STUDY TEXT

## hiralpatel121 Group Title How can I find the indefinite integral of the attached problem? 2 years ago 2 years ago

1. hiralpatel121 Group Title

2. Spacelimbus Group Title

a substitution will do, let =3x

3. Spacelimbus Group Title

let u=3x*

4. hiralpatel121 Group Title

When I solved it, I got:

5. Spacelimbus Group Title

$u = 3x \longrightarrow \frac{du}{dx}=3 \\ \frac{2}{3}\cdot \frac{du}{dx}=2$ $\large \frac{2}{3}\int u^{-\frac{1}{3}}du$

6. Spacelimbus Group Title

can you go from here?

7. hiralpatel121 Group Title

I don't know what to do after this..

8. Spacelimbus Group Title

you integrate and backsubstitute. you will get: $\sqrt[3]{u}^2$

9. hiralpatel121 Group Title

So that's the answer?

10. Spacelimbus Group Title

the answer is $\sqrt[3]{3x}^2$

11. hiralpatel121 Group Title

What do you do after you integrate and back substitute? I want to show all the steps.

12. Spacelimbus Group Title

Then you are done. That's the indefinite integral.

13. hiralpatel121 Group Title

But the answer is cube root of 3x^2. You did something after you got cube root of u^2.

14. Spacelimbus Group Title

well at the beginning I said substitute u=3x, and you want your result to be in forms of x right? so you have to back-substitute, where there is an u, you put a 3x instead.

TASK A
Answer these questions on the integral thread:
(i) What substitution does Spacelimbus say to make at the beginning?
(ii) What two steps does Spacelimbus say come next after reaching the integral in u?
(iii) What does hiralpatel121 say the answer is?

(Stored items)
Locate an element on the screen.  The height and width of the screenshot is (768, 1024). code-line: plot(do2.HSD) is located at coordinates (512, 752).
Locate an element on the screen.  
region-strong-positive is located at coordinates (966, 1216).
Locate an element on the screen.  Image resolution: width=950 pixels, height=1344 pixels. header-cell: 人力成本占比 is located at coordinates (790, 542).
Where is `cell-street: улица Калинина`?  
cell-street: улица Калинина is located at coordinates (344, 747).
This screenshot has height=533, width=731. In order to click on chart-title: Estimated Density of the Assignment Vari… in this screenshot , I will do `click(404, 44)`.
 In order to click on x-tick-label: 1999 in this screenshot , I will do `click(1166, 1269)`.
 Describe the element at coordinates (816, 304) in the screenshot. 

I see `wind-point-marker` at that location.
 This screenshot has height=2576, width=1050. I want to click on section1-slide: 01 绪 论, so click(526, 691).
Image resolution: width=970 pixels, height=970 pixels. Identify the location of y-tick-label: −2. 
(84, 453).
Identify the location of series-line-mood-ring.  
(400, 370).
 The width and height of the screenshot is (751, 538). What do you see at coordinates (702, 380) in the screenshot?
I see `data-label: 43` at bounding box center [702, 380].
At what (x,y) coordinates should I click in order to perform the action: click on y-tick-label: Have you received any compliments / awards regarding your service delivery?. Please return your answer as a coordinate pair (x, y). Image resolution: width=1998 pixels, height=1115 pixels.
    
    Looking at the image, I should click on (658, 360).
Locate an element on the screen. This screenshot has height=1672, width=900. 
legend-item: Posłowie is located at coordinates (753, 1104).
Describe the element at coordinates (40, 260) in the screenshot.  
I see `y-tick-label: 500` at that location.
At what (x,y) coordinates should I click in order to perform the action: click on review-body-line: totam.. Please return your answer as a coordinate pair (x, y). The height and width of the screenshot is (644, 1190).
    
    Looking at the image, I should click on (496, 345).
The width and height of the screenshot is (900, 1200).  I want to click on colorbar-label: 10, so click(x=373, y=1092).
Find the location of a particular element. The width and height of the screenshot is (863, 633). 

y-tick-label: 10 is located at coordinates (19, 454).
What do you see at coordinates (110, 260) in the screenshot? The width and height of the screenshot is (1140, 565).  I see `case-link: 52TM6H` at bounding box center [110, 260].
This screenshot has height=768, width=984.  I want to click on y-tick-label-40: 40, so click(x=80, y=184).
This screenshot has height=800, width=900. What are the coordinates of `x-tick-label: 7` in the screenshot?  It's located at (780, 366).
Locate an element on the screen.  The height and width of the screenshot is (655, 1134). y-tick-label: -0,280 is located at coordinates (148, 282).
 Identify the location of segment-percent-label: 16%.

TASK B
Rewrite the records from the start through the line containing "In order to click on x-tick-label: 1999", putting "item" wherever "element" appears and changing nothing else.

PROBLEM SOLUTION A
(i) u=3x
(ii) Integrate and backsubstitute.
(iii) The cube root of 3x^2.

PROBLEM SOLUTION B
Locate an item on the screen.  The height and width of the screenshot is (768, 1024). code-line: plot(do2.HSD) is located at coordinates (512, 752).
Locate an item on the screen.  
region-strong-positive is located at coordinates (966, 1216).
Locate an item on the screen.  Image resolution: width=950 pixels, height=1344 pixels. header-cell: 人力成本占比 is located at coordinates (790, 542).
Where is `cell-street: улица Калинина`?  
cell-street: улица Калинина is located at coordinates (344, 747).
This screenshot has height=533, width=731. In order to click on chart-title: Estimated Density of the Assignment Vari… in this screenshot , I will do `click(404, 44)`.
 In order to click on x-tick-label: 1999 in this screenshot , I will do `click(1166, 1269)`.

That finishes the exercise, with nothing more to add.